» **Exercise instructions**
Express every line of the data below as a JSON list of strings, one string per line, with blank lines omitted. Exclude the picture markers from the list.

Screen and page pointing data
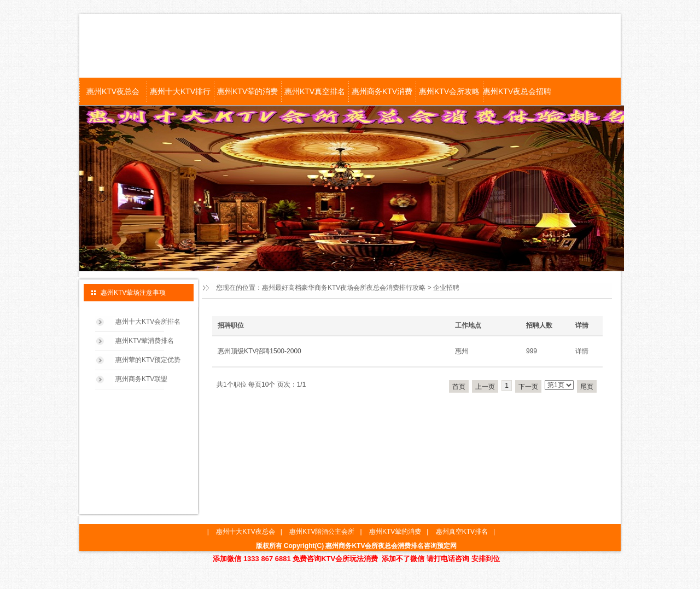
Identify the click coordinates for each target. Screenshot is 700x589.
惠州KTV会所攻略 (449, 91)
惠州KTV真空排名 (314, 91)
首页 (459, 387)
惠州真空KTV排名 (462, 532)
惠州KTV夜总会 (113, 91)
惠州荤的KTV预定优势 (148, 360)
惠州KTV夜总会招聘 (516, 91)
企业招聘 (446, 288)
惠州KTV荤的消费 (247, 91)
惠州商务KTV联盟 (141, 379)
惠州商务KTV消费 (382, 91)
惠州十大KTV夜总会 (245, 532)
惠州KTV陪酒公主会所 (322, 532)
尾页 (587, 387)
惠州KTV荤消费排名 (144, 341)
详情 (582, 351)
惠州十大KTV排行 (180, 91)
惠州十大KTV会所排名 (148, 322)
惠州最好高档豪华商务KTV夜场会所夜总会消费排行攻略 (343, 288)
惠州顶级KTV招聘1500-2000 (259, 351)
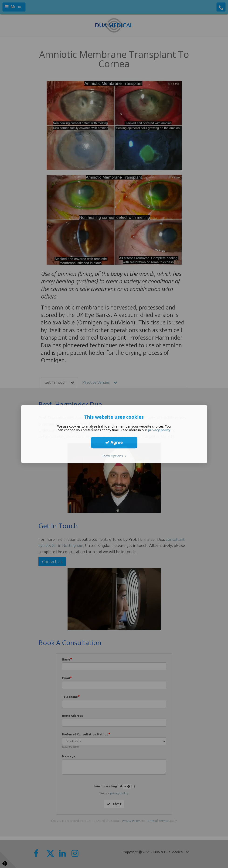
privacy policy (159, 430)
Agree (114, 442)
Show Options (114, 456)
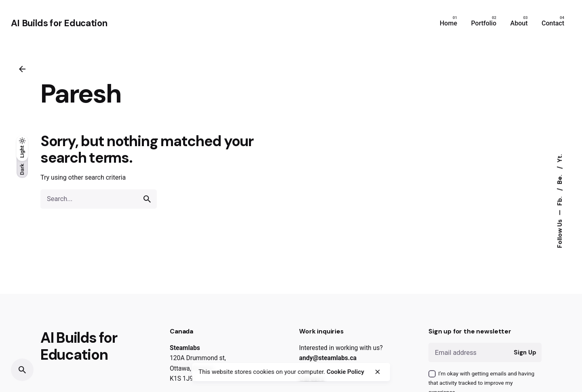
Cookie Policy (345, 372)
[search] (147, 199)
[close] (377, 372)
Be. (560, 178)
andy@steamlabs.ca (328, 358)
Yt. (560, 158)
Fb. (560, 200)
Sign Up (525, 352)
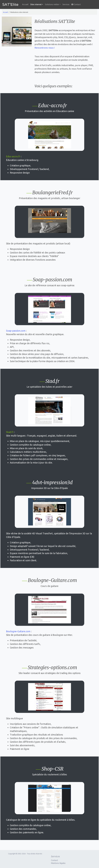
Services (66, 4)
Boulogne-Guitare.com (18, 631)
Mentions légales (58, 863)
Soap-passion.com (16, 331)
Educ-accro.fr (13, 156)
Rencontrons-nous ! (44, 48)
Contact (76, 4)
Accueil (25, 4)
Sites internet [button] (36, 4)
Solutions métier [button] (52, 4)
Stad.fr (10, 432)
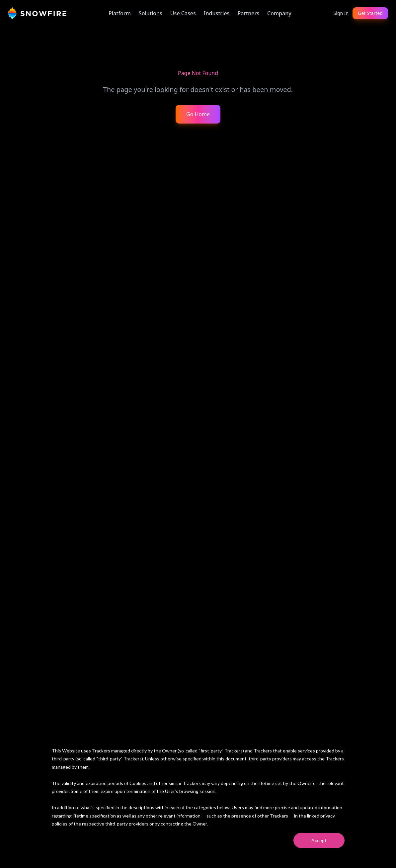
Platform (120, 13)
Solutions (151, 13)
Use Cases (183, 13)
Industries (217, 13)
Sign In (341, 13)
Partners (248, 13)
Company (279, 13)
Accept (319, 840)
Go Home (198, 114)
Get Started (370, 13)
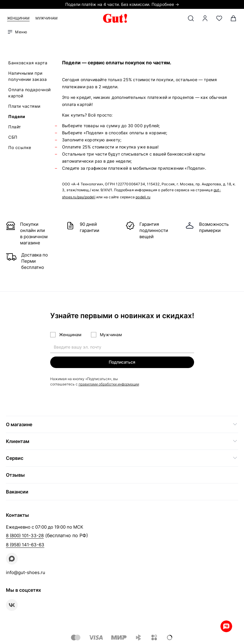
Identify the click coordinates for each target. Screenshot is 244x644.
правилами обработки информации (109, 384)
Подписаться (122, 362)
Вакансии (17, 492)
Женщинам (18, 18)
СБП (13, 137)
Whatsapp (226, 626)
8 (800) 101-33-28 (25, 535)
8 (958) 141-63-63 (25, 545)
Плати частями (24, 106)
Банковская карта (28, 63)
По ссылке (20, 147)
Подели (17, 116)
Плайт (14, 127)
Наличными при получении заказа (27, 76)
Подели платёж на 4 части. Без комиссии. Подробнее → (122, 4)
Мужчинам (46, 18)
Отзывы (15, 475)
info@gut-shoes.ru (25, 572)
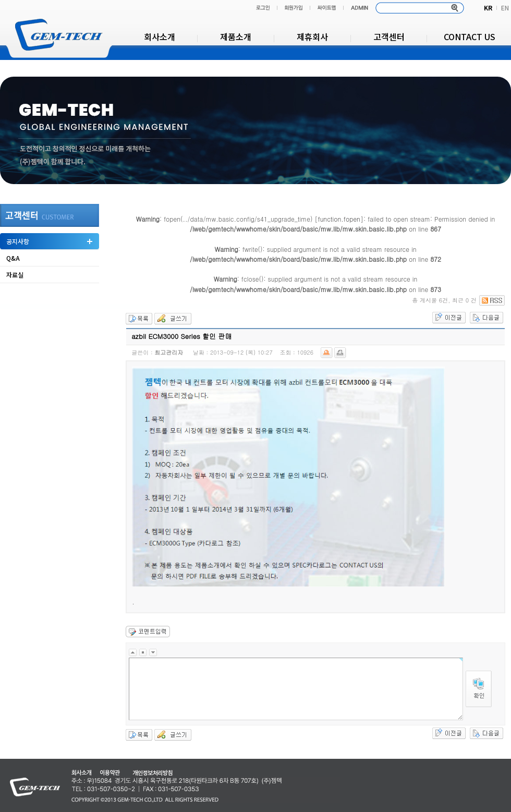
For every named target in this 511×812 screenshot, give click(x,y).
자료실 (15, 274)
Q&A (13, 258)
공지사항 (18, 241)
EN (505, 7)
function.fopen (339, 219)
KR (488, 7)
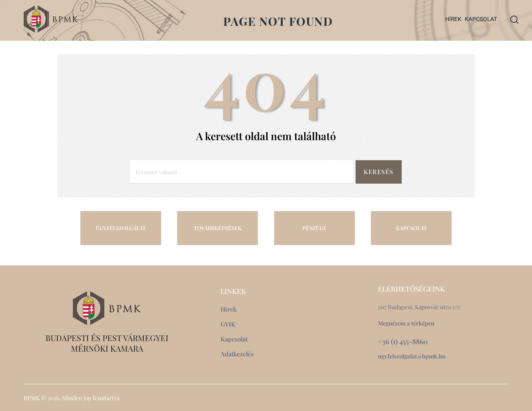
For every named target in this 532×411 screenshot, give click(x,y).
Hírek (453, 19)
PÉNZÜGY (315, 228)
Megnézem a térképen (407, 323)
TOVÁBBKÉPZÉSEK (217, 228)
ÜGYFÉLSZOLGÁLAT (121, 228)
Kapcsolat (481, 19)
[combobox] (241, 172)
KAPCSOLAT (411, 228)
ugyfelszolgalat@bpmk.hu (412, 356)
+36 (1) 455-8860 (403, 341)
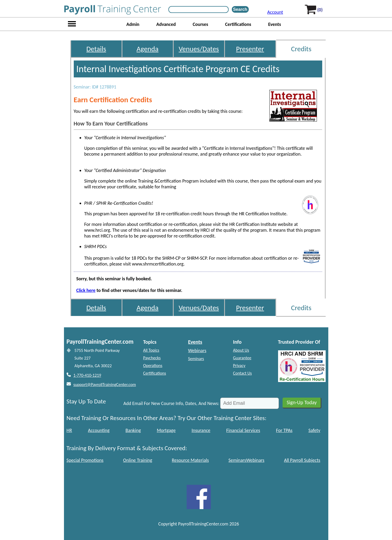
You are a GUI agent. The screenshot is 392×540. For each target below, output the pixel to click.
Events (274, 24)
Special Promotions (85, 460)
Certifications (238, 24)
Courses (200, 24)
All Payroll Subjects (302, 460)
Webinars (197, 351)
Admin (133, 24)
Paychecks (152, 358)
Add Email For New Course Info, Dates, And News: (171, 403)
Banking (133, 430)
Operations (153, 365)
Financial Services (243, 430)
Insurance (201, 430)
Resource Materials (190, 460)
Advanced (166, 24)
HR (69, 430)
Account (275, 12)
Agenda (147, 49)
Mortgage (166, 430)
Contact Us (242, 373)
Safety (314, 430)
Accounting (99, 430)
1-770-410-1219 (87, 375)
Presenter (250, 49)
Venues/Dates (199, 49)
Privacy (239, 365)
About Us (241, 350)
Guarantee (242, 358)
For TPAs (284, 430)
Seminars (196, 359)
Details (96, 49)
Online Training (138, 460)
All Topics (151, 350)
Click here (86, 290)
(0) (320, 10)
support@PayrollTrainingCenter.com (105, 384)
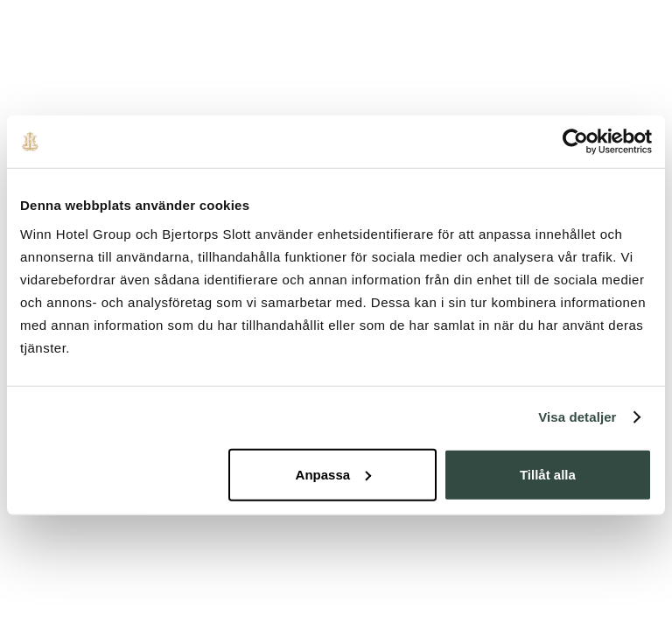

» **Written answer**
[
  "Identify the click coordinates for each target. Screenshot is 700x589.",
  "惠州KTV会所攻略 (449, 91)",
  "惠州KTV真空排名 (314, 91)",
  "首页 (459, 387)",
  "惠州真空KTV排名 (462, 532)",
  "惠州KTV夜总会 (113, 91)",
  "惠州荤的KTV预定优势 (148, 360)",
  "惠州KTV夜总会招聘 (516, 91)",
  "企业招聘 (446, 288)",
  "惠州KTV荤的消费 (247, 91)",
  "惠州商务KTV联盟 (141, 379)",
  "惠州商务KTV消费 (382, 91)",
  "惠州十大KTV夜总会 (245, 532)",
  "惠州KTV陪酒公主会所 (322, 532)",
  "尾页 (587, 387)",
  "惠州KTV荤消费排名 (144, 341)",
  "详情 (582, 351)",
  "惠州十大KTV排行 (180, 91)",
  "惠州十大KTV会所排名 (148, 322)",
  "惠州最好高档豪华商务KTV夜场会所夜总会消费排行攻略 (343, 288)",
  "惠州顶级KTV招聘1500-2000 (259, 351)",
  "privacy policy (159, 430)",
  "Agree (114, 442)",
  "Show Options (114, 456)",
  "Cookie Policy (345, 372)",
  "[search] (147, 199)",
  "[close] (377, 372)",
  "Be. (560, 178)",
  "andy@steamlabs.ca (328, 358)",
  "Yt. (560, 158)",
  "Fb. (560, 200)",
  "Sign Up (525, 352)",
  "Services (66, 4)",
  "Boulogne-Guitare.com (18, 631)",
  "Mentions légales (58, 863)",
  "Soap-passion.com (16, 331)",
  "Educ-accro.fr (13, 156)",
  "Rencontrons-nous ! (44, 48)",
  "Contact (76, 4)",
  "Accueil (25, 4)",
  "Sites internet [button] (36, 4)",
  "Solutions métier [button] (52, 4)",
  "Stad.fr (10, 432)",
  "Platform (120, 13)",
  "Solutions (151, 13)",
  "Use Cases (183, 13)",
  "Industries (217, 13)",
  "Sign In (341, 13)",
  "Partners (248, 13)",
  "Company (279, 13)",
  "Accept (319, 840)",
  "Go Home (198, 114)",
  "Get Started (370, 13)",
  "Identify the click coordinates for each target. Screenshot is 244x644.",
  "правилами обработки информации (109, 384)",
  "Подписаться (122, 362)",
  "Вакансии (17, 492)",
  "Женщинам (18, 18)",
  "СБП (13, 137)",
  "Whatsapp (226, 626)",
  "8 (800) 101-33-28 (25, 535)",
  "8 (958) 141-63-63 (25, 545)",
  "Плати частями (24, 106)",
  "Банковская карта (28, 63)",
  "По ссылке (20, 147)",
  "Подели (17, 116)",
  "Плайт (14, 127)",
  "Наличными при получении заказа (27, 76)",
  "Подели платёж на 4 части. Без комиссии. Подробнее → (122, 4)",
  "Мужчинам (46, 18)",
  "Отзывы (15, 475)",
  "info@gut-shoes.ru (25, 572)",
  "For every named target in this 511×812 screenshot, give click(x,y).",
  "자료실 (15, 274)",
  "Q&A (13, 258)",
  "공지사항 (18, 241)",
  "EN (505, 7)",
  "function.fopen (339, 219)",
  "KR (488, 7)",
  "For every named target in this 532×411 screenshot, give click(x,y).",
  "Hírek (453, 19)",
  "PÉNZÜGY (315, 228)",
  "Megnézem a térképen (407, 323)",
  "TOVÁBBKÉPZÉSEK (217, 228)",
  "ÜGYFÉLSZOLGÁLAT (121, 228)",
  "Kapcsolat (481, 19)",
  "[combobox] (241, 172)",
  "KAPCSOLAT (411, 228)",
  "ugyfelszolgalat@bpmk.hu (412, 356)",
  "+36 (1) 455-8860 (403, 341)",
  "You are a GUI agent. The screenshot is 392×540. For each target below, output the pixel to click.",
  "Events (274, 24)",
  "Special Promotions (85, 460)",
  "Certifications (238, 24)",
  "Courses (200, 24)",
  "All Payroll Subjects (302, 460)",
  "Webinars (197, 351)",
  "Admin (133, 24)",
  "Paychecks (152, 358)",
  "Add Email For New Course Info, Dates, And News: (171, 403)",
  "Banking (133, 430)",
  "Operations (153, 365)",
  "Financial Services (243, 430)",
  "Insurance (201, 430)",
  "Resource Materials (190, 460)",
  "Advanced (166, 24)",
  "HR (69, 430)",
  "Account (275, 12)",
  "Agenda (147, 49)",
  "Mortgage (166, 430)",
  "Contact Us (242, 373)",
  "Safety (314, 430)",
  "Accounting (99, 430)",
  "1-770-410-1219 (87, 375)",
  "Presenter (250, 49)",
  "Venues/Dates (199, 49)",
  "Privacy (239, 365)",
  "About Us (241, 350)",
  "Guarantee (242, 358)",
  "For TPAs (284, 430)",
  "Seminars (196, 359)",
  "Details (96, 49)",
  "Online Training (138, 460)",
  "All Topics (151, 350)",
  "Click here (86, 290)",
  "(0) (320, 10)",
  "support@PayrollTrainingCenter.com (105, 384)"
]